Oh! We Freeze: Improving Quantized Knowledge Distillation via Signal Propagation Analysis for Large Language Models
- URL: http://arxiv.org/abs/2403.18159v2
- Date: Thu, 28 Mar 2024 08:22:31 GMT
- Title: Oh! We Freeze: Improving Quantized Knowledge Distillation via Signal Propagation Analysis for Large Language Models
- Authors: Kartikeya Bhardwaj, Nilesh Prasad Pandey, Sweta Priyadarshi, Kyunggeun Lee, Jun Ma, Harris Teague,
- Abstract summary: Large generative models such as large language models (LLMs) and diffusion models have revolutionized the fields of NLP and computer vision respectively.
In this study, we propose a light-weight quantization aware fine tuning technique using knowledge distillation (KD-QAT) to improve the performance of 4-bit weight quantized LLMs.

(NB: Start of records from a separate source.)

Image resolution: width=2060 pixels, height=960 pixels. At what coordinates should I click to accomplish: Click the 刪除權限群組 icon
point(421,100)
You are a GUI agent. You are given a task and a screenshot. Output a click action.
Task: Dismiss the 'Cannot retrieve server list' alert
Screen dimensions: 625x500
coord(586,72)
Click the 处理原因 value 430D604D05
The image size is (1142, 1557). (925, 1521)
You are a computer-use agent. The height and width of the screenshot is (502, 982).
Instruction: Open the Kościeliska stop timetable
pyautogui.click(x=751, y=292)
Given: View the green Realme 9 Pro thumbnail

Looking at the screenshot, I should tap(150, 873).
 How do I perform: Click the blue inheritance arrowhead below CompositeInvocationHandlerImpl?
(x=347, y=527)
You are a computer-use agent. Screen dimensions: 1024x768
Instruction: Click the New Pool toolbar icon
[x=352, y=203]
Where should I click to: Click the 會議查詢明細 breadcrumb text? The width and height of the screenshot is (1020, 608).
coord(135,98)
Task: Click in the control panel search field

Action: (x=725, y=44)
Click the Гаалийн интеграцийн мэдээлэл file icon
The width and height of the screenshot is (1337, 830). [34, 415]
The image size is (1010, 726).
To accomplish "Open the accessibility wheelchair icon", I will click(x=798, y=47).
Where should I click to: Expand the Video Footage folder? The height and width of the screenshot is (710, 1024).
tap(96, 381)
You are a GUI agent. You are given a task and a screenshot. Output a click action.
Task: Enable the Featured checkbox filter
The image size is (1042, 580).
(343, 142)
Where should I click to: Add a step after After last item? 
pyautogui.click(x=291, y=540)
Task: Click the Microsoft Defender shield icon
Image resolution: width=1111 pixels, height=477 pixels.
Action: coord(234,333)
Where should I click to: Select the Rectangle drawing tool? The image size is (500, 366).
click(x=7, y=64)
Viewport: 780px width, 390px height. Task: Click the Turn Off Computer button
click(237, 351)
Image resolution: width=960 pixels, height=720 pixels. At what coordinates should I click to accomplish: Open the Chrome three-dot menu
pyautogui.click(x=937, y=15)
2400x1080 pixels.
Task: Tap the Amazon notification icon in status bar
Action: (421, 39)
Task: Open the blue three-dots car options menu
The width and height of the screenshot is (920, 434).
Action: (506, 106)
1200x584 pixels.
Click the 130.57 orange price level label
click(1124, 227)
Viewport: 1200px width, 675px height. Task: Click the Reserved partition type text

We show that ov-freeze results in near floating point precision performance, i.e., less than 0.7% loss of accuracy on Commonsense Reasoning benchmarks.
- Score: 5.69541128149828
- License: http://creativecommons.org/licenses/by/4.0/
- Abstract: Large generative models such as large language models (LLMs) and diffusion models have revolutionized the fields of NLP and computer vision respectively. However, their slow inference, high computation and memory requirement makes it challenging to deploy them on edge devices. In this study, we propose a light-weight quantization aware fine tuning technique using knowledge distillation (KD-QAT) to improve the performance of 4-bit weight quantized LLMs using commonly available datasets to realize a popular language use case, on device chat applications. To improve this paradigm of finetuning, as main contributions, we provide insights into stability of KD-QAT by empirically studying the gradient propagation during training to better understand the vulnerabilities of KD-QAT based approaches to low-bit quantization errors. Based on our insights, we propose ov-freeze, a simple technique to stabilize the KD-QAT process. Finally, we experiment with the popular 7B LLaMAv2-Chat model at 4-bit quantization level and demonstrate that ov-freeze results in near floating point precision performance, i.e., less than 0.7% loss of accuracy on Commonsense Reasoning benchmarks.